-- START Document passage --

# Paph Dollgoldi



## paphreek (Aug 15, 2007)

Here is the first to bloom of a flask of Dollgoldi's I bought a few years back.


----------



## Roy (Aug 15, 2007)

Nice flower and great plant. What is the leaf length please and time to flower from flask. I would like to put a praestans on it.


----------



## paphreek (Aug 15, 2007)

Roy said:


> Nice flower and great plant. What is the leaf length please and time to flower from flask. I would like to put a praestans on it.



The leaf span from tip to tip is 14". My records are not as good as they should be, but the tag indicates I deflasked them sometime in 2003.


----------



## L I Jane (Aug 15, 2007)

Nice! The one I bought from you, Ross, in July 05 hasn't bloomed yet but the bud is still growing fatter so won't be long!


----------



## Roy (Aug 15, 2007)

Great growing. Haven't heard of anyone here getting one to flower so quick or having that size plant in that time.


----------



## paphreek (Aug 15, 2007)

Roy said:


> Great growing. Haven't heard of anyone here getting one to flower so quick or having that size plant in that time.


Thanks, Roy. Credit also needs to be given to the hybridizer, Chuck Ackers, for creating a vigorous cross. There were about 7 or 8 really vigorous ones in the flask. L.I. Jane has one of those. 

I found that when these were seedlings that they grew much faster in very low light. Once they were approaching near blooming size, I increased the light to the level I give my complex Paphs.


----------



## Sangii (Aug 15, 2007)

paphreek said:


> I found that when these were seedlings that they grew much faster in very low light. Once they were approaching near blooming size, I increased the light to the level I give my complex Paphs.



very interesting ! deflasked in 2003, blooming in 2007, that is pretty fast and gives me hope for my seedlings ! Great growing indeed ! what potting mix did you use for them as seedlings and did you keep the potting mix very moist when they were small or did you allow it to dry a bit ?

-- END Document passage --
-- START Dataset extract --

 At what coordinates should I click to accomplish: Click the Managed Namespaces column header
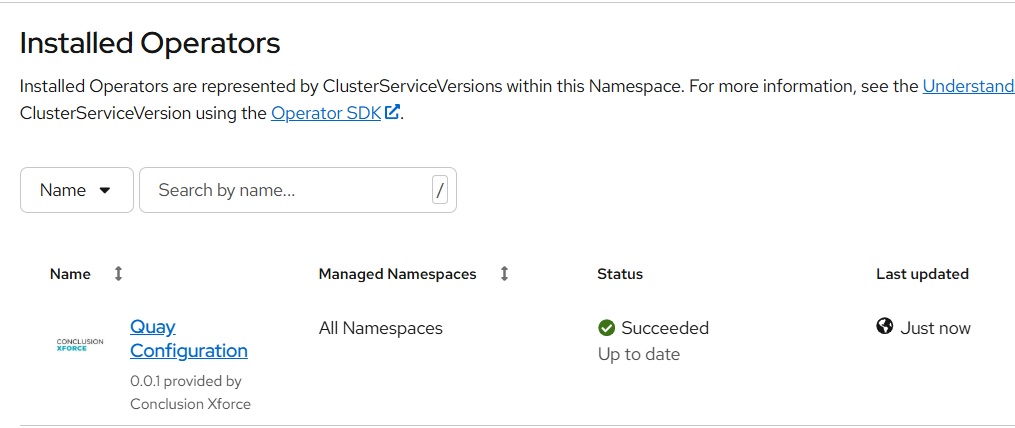point(397,274)

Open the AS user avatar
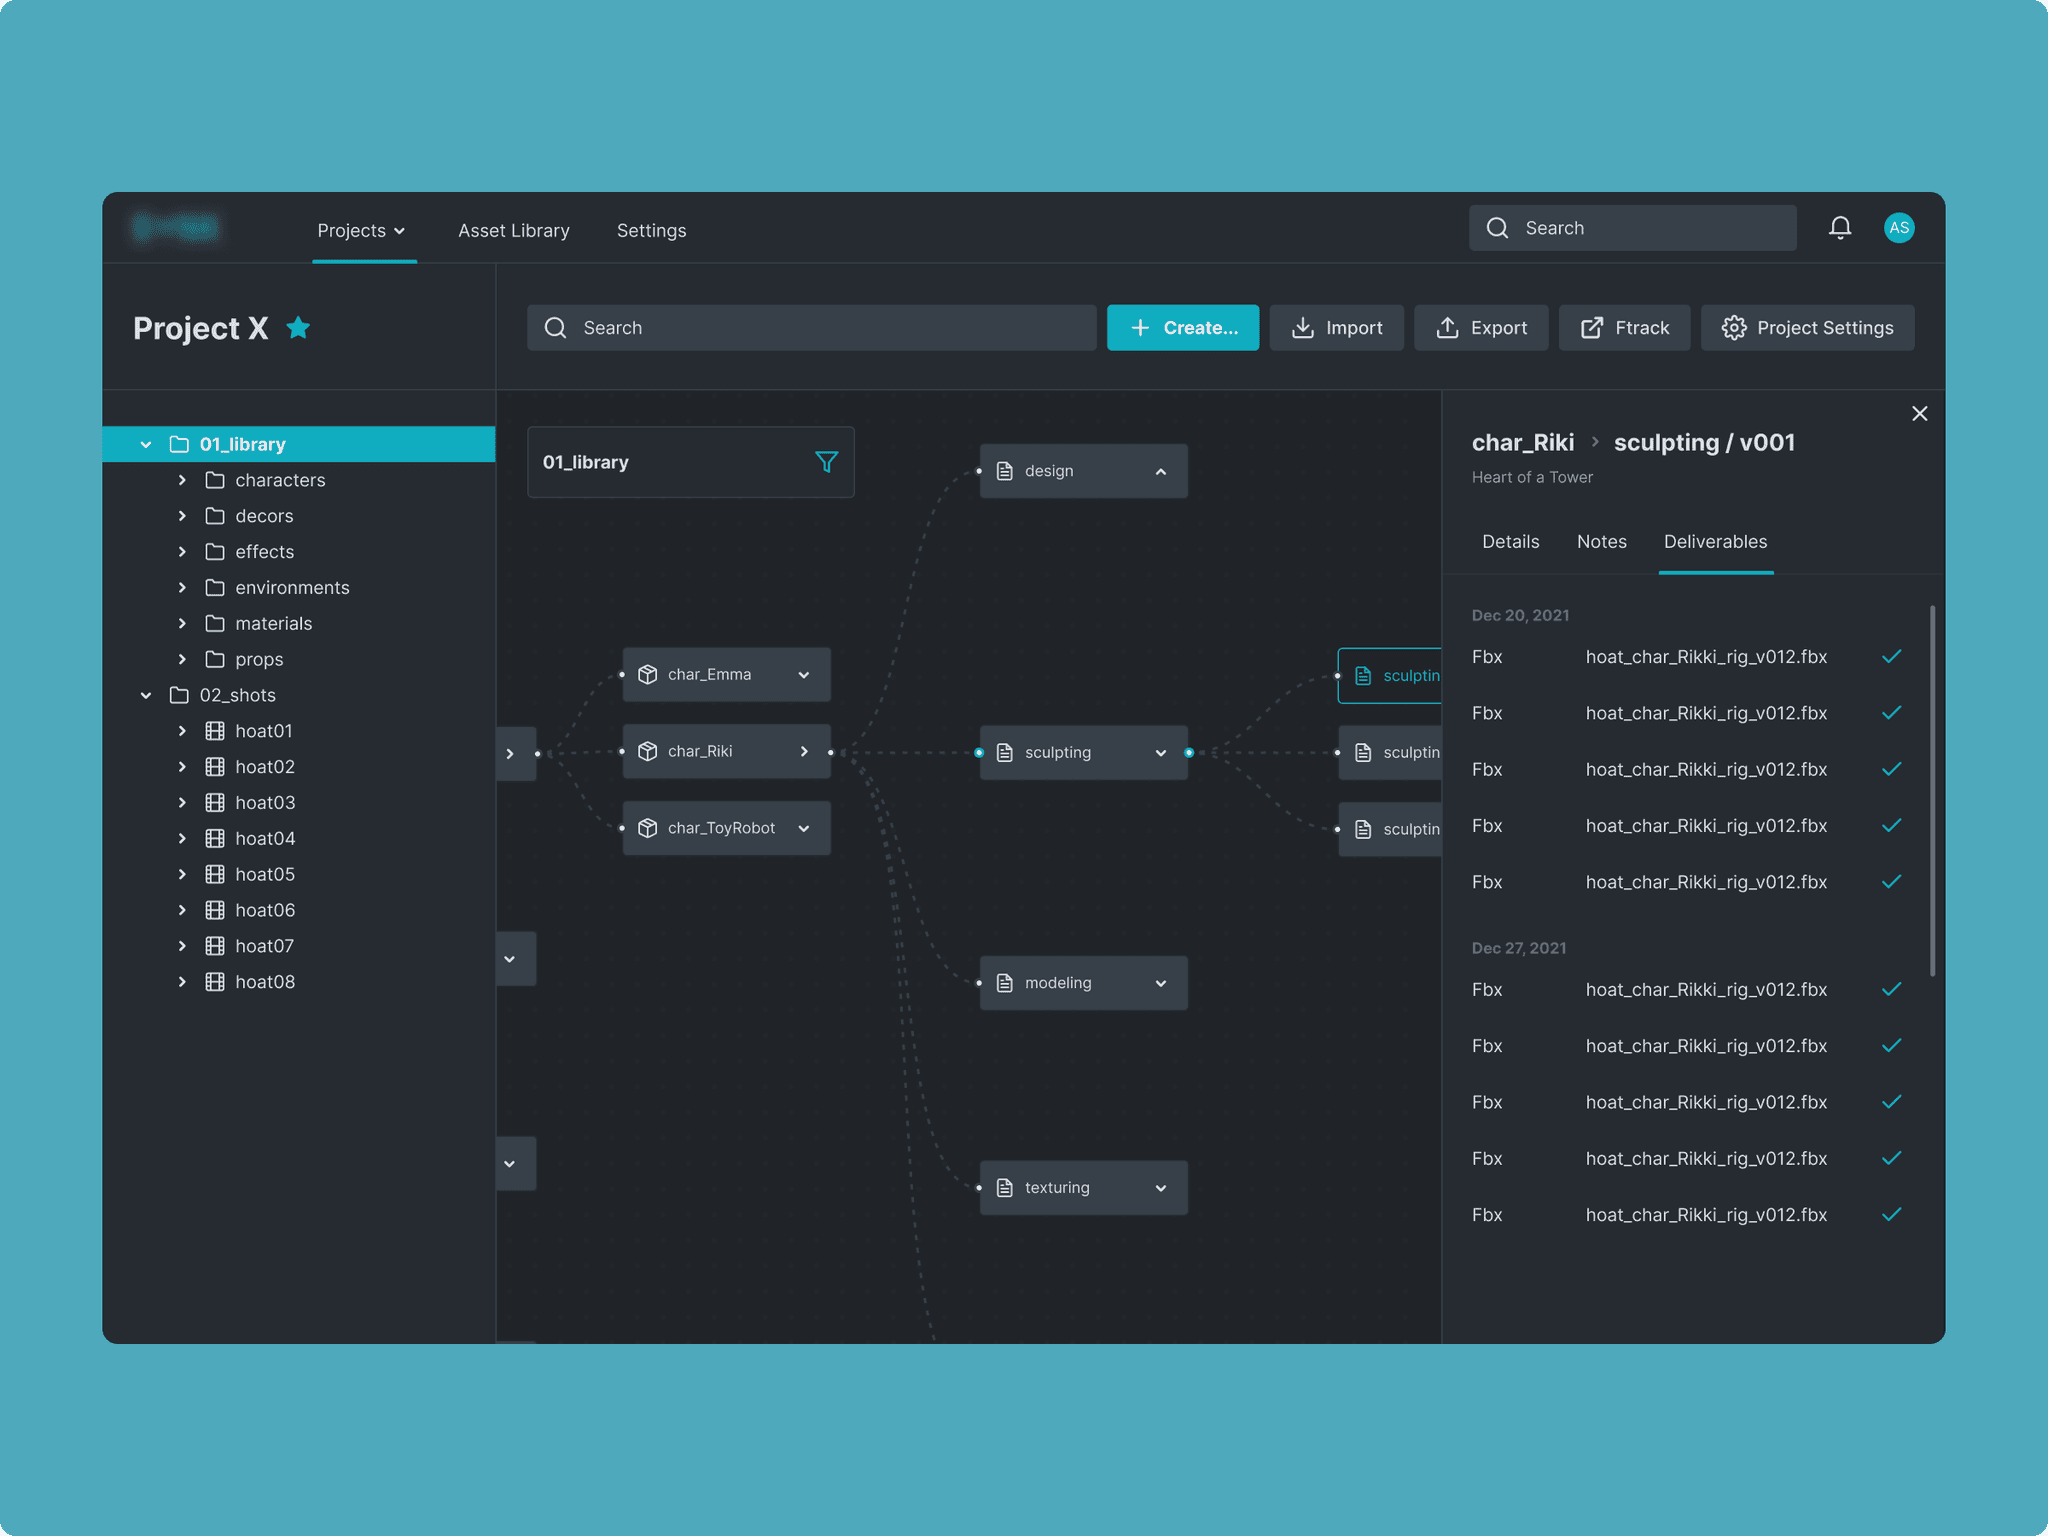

-- END Dataset extract --

## Task requirements
1) Answer these from the Paph Dollgoldi thread:
(a) What is the plant's leaf span from tip to tip?
(b) Who is credited as the hybridizer of the cross?
(c) When did L I Jane buy her plant?
2) Decide whether each statement agrees with the Paph Dollgoldi thread, and quote the words that settle it:
(a) The plants were deflasked sometime in 2003.
(b) The seedlings grew much faster in bright light.
(c) The flask held about a dozen really vigorous plants.
3) Transcribe the part of the Paph Dollgoldi thread starting with "Thanks, Roy. Credit" and going on through "one of those.".
The material has no connection to the text.

## Full answers
1)
(a) 14 inches.
(b) Chuck Ackers.
(c) In July 05.

2)
(a) Yes: "the tag indicates I deflasked them sometime in 2003"
(b) No: "they grew much faster in very low light"
(c) No: "There were about 7 or 8 really vigorous ones in the flask."

3)
Thanks, Roy. Credit also needs to be given to the hybridizer, Chuck Ackers, for creating a vigorous cross. There were about 7 or 8 really vigorous ones in the flask. L.I. Jane has one of those.